The Schwarzchild coordinates do describe the black hole interior. They don't stop at the event horizon.. Furthermore, even if we simply truncate the Kruskal coordinates at the event horizon so as to avoid the Schwarzchild coordinate singularity, the constancy of the speed of light in Kruskal coordinates is explicitly NOT contradicted by the evidence. It matches the evidence exactly. We get identical observed red shifts when we do our calculations in Kruskal coordinates. It is a mathematically guaranteed that predicted observations in Kruskal and Schwarzchild coordinates will match. Math itself (not the math of GR, but ALL math) would have to be inconsistent for that to happen, and it's not. You still can't grasp this rather fundamental fact.

 

[DeiRenDopa]

Here is that later post ...

Oh, and I'm going to propose an interesting variation: each platform also has a (modified) pulsar clock! And there's one at the base of the tower too, along with yet another identical copy of all the equipment.

In a later post I'll describe this modified pulsar clock in more detail ...

This modified pulsar clock is like Farsight's idealized one, in that the signal it emits is stable, and consists of periodic pulses (of identical shape).

Unlike Farsight's pulsar clock, the DRD pulsar clock (DPC, for short) emits at several, fixed, frequencies. These are 1 GHz, 1 THz, and 500 THz. The frequencies are calibrated using local instruments (and sources). Each DPC - they are identical, remember - emits continuously at each of these frequencies; the pulses (which form the 'ticks') are short-duration, many-hundred-fold increases in the otherwise constant intensity output.

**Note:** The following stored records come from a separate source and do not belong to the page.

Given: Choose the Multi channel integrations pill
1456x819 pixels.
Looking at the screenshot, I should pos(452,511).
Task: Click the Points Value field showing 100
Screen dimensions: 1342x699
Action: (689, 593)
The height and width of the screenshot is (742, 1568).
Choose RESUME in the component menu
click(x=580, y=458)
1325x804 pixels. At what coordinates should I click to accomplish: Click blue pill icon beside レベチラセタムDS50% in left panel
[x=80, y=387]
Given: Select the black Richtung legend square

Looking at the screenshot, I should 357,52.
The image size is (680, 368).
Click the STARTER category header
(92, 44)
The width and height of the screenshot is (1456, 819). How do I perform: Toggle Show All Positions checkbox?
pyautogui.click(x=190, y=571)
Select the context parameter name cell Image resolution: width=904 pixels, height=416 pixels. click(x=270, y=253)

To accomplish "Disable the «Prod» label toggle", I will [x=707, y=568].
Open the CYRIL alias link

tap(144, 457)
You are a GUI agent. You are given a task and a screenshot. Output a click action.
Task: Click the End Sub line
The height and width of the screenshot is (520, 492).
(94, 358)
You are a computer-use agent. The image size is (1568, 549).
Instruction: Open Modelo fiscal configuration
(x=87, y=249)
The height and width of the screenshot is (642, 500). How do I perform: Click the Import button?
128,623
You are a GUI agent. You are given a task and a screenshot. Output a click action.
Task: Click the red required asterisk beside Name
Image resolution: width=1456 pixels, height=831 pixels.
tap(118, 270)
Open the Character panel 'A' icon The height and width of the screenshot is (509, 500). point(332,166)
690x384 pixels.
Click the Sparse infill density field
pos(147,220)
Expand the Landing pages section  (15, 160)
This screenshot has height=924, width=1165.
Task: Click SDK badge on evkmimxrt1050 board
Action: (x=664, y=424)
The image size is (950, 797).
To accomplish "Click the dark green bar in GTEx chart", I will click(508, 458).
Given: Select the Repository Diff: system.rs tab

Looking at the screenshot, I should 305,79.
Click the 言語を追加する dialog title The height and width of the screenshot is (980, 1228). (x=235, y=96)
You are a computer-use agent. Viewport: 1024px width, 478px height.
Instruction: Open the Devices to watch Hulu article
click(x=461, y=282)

Here are some experimental results which I think are completely uncontroversial (i.e. Farsight and every other active reader of this thread will agree):

* on each platform, all the clocks 'keep the same time'; specifically, the muon clock, radioisotope clocks (several, based on different combinations of underlying physical processes), P-MLC, quartz crystal clock, optical clock, SAW clock, tuning-fork clock, and grandfather clock all remain in synch (to within the relevant experimental uncertainties)

* when an observer on one platform checks the results of an observer on another platform - by looking at the dials and readouts through a telescope, say - they find no discrepancies

* the 'carrier frequencies' of the DPCs, as perceived by observers on each platform, vary. The variation - from 1 GHz, 1 THz, and 500 THz - is fully reproducible, and can be modeled with a relatively simple formula, based on objective, independently verifiable and measurable parameters (we'll discuss this further in a later post).

Which brings me to the main part of this post: using the Farsight method (see my last post), what is the speed of light, as determined by the (various) DPCs?

 

[ctamblyn]

I haven't "completely evaded" your question at all. I answered it. The evidence is crystal clear, we can measure the Shapiro delay, we can see optical clocks lose synchronisation when separated by only a foot of vertical elevation. The speed of light varies with position, just like Einstein said. This isn't my model, it's Einstein's. Doubtless you will repeat your assertion that I have evaded your question and that no evidence exists!

Again, it isn't my model. What we have here is patent scientific evidence along with the Einstein quotes. You dismiss it all. I've previously explained the signficance of the Schwarzschild "coordinate singularity" and why it cannot be transformed away, but this has been similarly dismissed. Asking for mathematical details of "my model" is not relevant, it's a deliberate distraction.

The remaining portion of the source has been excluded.